A mulher que morreu e as outras quatro pessoas internadas após usarem uma piscina de uma academia na zona Leste de São Paulo, foram vítimas de intoxicação por cloro adulterado.

A informação é do delegado-geral da Polícia Civil, Artur Dian, durante coletiva de imprensa realizada nesta segunda-feira (9). Dian afirmou que o cloro colocado na água estava misturado com um produto ainda não identificado.

O incidente ocorreu durante uma aula de natação com nove presentes na academia no bairro Parque São Lucas. Segundo relatos de testemunhas, os alunos perceberam um forte odor químico, seguido de ardência nos olhos, no nariz e nos pulmões, além de episódios de vômito.

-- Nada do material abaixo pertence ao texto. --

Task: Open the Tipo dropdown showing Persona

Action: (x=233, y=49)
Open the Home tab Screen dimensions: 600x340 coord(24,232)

O delegado lamentou a morte Juliana Faustino Bassetto, de 27 anos. Ela chegou a ser socorrida em um hospital de Santo André, mas não resistiu após sofrer uma parada cardíaca. O velório e o enterro da jovem acontecem nesta segunda no Cemitério Quarta Parada.

Além de Juliana, quatro pessoas foram internadas. O marido da mulher, Vinicius de Oliveira, e um adolescente de 14 anos, que foi hospitalizado com bolhas no pulmão, estão na UTI (Unidade de Tratamento Intensivo). Outras duas pessoas, identificadas como Eduardo e Tabata, já foram liberadas após serem medicadas.

A CNN Brasil apurou que a Academia C4, onde ocorreram as intoxicações, não possui o Auto de Licença de Funcionamento e tem situação precária de segurança. Por isso, a Subprefeitura de Vila Prudente interditou preventivamente o estabelecimento devido às irregularidades encontradas.

Além disso, segundo relatos de alunos e do gerente da academia à polícia, o manobrista do local é o responsável pelo preparo do produto que é jogado na água. Os agentes do 42° DP, que investiga o caso, analisam as imagens para verificar se há alguma evidência de mistura de produto químico na piscina.

O delegado Alexandre Bento já havia informado que os responsáveis pela academia fecharam o local e não comunicaram o fato à polícia, apesar de o estabelecimento ficar em frente à delegacia. “Houve a negligência que resultou na morte”, afirmou Bento.

As autoridades precisaram arrombar o imóvel para a realização da perícia técnica e coleta de amostras da água. Em nota, a direção da Academia C4 GYM lamentou o ocorrido, afirmou ter prestado atendimento imediato aos envolvidos e informou que está colaborando com as investigações.